### TASK OBJECTIVE:
Copy every item below word for word, keeping each line unchanged.

### STORED RECORDS:
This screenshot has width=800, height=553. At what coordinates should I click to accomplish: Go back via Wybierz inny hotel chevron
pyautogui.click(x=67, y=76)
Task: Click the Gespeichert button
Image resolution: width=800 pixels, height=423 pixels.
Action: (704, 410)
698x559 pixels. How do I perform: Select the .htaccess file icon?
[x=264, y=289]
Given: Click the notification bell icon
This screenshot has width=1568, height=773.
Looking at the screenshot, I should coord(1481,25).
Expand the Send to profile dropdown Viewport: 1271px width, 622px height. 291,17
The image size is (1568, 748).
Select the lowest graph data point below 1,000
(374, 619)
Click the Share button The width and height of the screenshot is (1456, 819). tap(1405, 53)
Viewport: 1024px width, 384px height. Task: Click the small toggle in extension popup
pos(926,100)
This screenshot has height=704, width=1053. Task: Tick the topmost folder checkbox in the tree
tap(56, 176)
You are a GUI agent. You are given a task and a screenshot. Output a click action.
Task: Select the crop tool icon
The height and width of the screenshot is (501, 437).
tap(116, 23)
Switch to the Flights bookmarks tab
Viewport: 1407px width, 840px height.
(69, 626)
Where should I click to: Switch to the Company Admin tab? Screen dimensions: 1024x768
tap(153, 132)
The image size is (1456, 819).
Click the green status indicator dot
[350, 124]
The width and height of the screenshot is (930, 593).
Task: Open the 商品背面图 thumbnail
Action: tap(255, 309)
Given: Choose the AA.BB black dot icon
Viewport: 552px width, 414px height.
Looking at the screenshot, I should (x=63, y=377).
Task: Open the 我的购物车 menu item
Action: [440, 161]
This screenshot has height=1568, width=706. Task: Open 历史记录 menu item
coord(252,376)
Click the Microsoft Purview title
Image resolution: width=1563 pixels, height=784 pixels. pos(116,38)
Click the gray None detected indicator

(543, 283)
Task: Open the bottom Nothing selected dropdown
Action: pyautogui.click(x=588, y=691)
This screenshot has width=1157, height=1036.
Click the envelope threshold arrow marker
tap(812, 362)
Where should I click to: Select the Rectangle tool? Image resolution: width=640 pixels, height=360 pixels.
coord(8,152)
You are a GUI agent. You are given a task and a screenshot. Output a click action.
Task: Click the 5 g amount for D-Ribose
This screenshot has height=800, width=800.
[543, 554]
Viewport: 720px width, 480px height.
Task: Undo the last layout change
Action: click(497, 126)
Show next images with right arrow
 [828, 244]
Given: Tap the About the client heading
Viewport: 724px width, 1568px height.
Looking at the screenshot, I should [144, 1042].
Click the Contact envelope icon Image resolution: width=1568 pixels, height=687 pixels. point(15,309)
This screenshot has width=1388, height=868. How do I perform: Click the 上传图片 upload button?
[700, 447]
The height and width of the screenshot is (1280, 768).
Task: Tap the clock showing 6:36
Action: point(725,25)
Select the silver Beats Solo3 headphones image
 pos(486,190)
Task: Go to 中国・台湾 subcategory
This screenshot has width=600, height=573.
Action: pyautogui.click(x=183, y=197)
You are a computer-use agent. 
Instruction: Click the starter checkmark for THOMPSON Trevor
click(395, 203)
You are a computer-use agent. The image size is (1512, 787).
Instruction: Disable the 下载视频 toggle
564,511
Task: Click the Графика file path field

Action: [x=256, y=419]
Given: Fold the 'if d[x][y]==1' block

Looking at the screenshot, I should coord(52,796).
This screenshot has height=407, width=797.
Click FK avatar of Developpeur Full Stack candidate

### EXERCISE SOLUTION:
This screenshot has width=800, height=553. At what coordinates should I click to accomplish: Go back via Wybierz inny hotel chevron
pyautogui.click(x=67, y=76)
Task: Click the Gespeichert button
Image resolution: width=800 pixels, height=423 pixels.
Action: (704, 410)
698x559 pixels. How do I perform: Select the .htaccess file icon?
[x=264, y=289]
Given: Click the notification bell icon
This screenshot has width=1568, height=773.
Looking at the screenshot, I should coord(1481,25).
Expand the Send to profile dropdown Viewport: 1271px width, 622px height. 291,17
The image size is (1568, 748).
Select the lowest graph data point below 1,000
(374, 619)
Click the Share button The width and height of the screenshot is (1456, 819). tap(1405, 53)
Viewport: 1024px width, 384px height. Task: Click the small toggle in extension popup
pos(926,100)
This screenshot has height=704, width=1053. Task: Tick the topmost folder checkbox in the tree
tap(56, 176)
You are a GUI agent. You are given a task and a screenshot. Output a click action.
Task: Select the crop tool icon
The height and width of the screenshot is (501, 437).
tap(116, 23)
Switch to the Flights bookmarks tab
Viewport: 1407px width, 840px height.
(69, 626)
Where should I click to: Switch to the Company Admin tab? Screen dimensions: 1024x768
tap(153, 132)
The image size is (1456, 819).
Click the green status indicator dot
[350, 124]
The width and height of the screenshot is (930, 593).
Task: Open the 商品背面图 thumbnail
Action: tap(255, 309)
Given: Choose the AA.BB black dot icon
Viewport: 552px width, 414px height.
Looking at the screenshot, I should (x=63, y=377).
Task: Open the 我的购物车 menu item
Action: [440, 161]
This screenshot has height=1568, width=706. Task: Open 历史记录 menu item
coord(252,376)
Click the Microsoft Purview title
Image resolution: width=1563 pixels, height=784 pixels. pos(116,38)
Click the gray None detected indicator

(543, 283)
Task: Open the bottom Nothing selected dropdown
Action: pyautogui.click(x=588, y=691)
This screenshot has width=1157, height=1036.
Click the envelope threshold arrow marker
tap(812, 362)
Where should I click to: Select the Rectangle tool? Image resolution: width=640 pixels, height=360 pixels.
coord(8,152)
You are a GUI agent. You are given a task and a screenshot. Output a click action.
Task: Click the 5 g amount for D-Ribose
This screenshot has height=800, width=800.
[543, 554]
Viewport: 720px width, 480px height.
Task: Undo the last layout change
Action: click(497, 126)
Show next images with right arrow
 [828, 244]
Given: Tap the About the client heading
Viewport: 724px width, 1568px height.
Looking at the screenshot, I should [144, 1042].
Click the Contact envelope icon Image resolution: width=1568 pixels, height=687 pixels. point(15,309)
This screenshot has width=1388, height=868. How do I perform: Click the 上传图片 upload button?
[700, 447]
The height and width of the screenshot is (1280, 768).
Task: Tap the clock showing 6:36
Action: point(725,25)
Select the silver Beats Solo3 headphones image
 pos(486,190)
Task: Go to 中国・台湾 subcategory
This screenshot has width=600, height=573.
Action: pyautogui.click(x=183, y=197)
You are a computer-use agent. 
Instruction: Click the starter checkmark for THOMPSON Trevor
click(395, 203)
You are a computer-use agent. The image size is (1512, 787).
Instruction: Disable the 下载视频 toggle
564,511
Task: Click the Графика file path field

Action: [x=256, y=419]
Given: Fold the 'if d[x][y]==1' block

Looking at the screenshot, I should coord(52,796).
This screenshot has height=407, width=797.
Click FK avatar of Developpeur Full Stack candidate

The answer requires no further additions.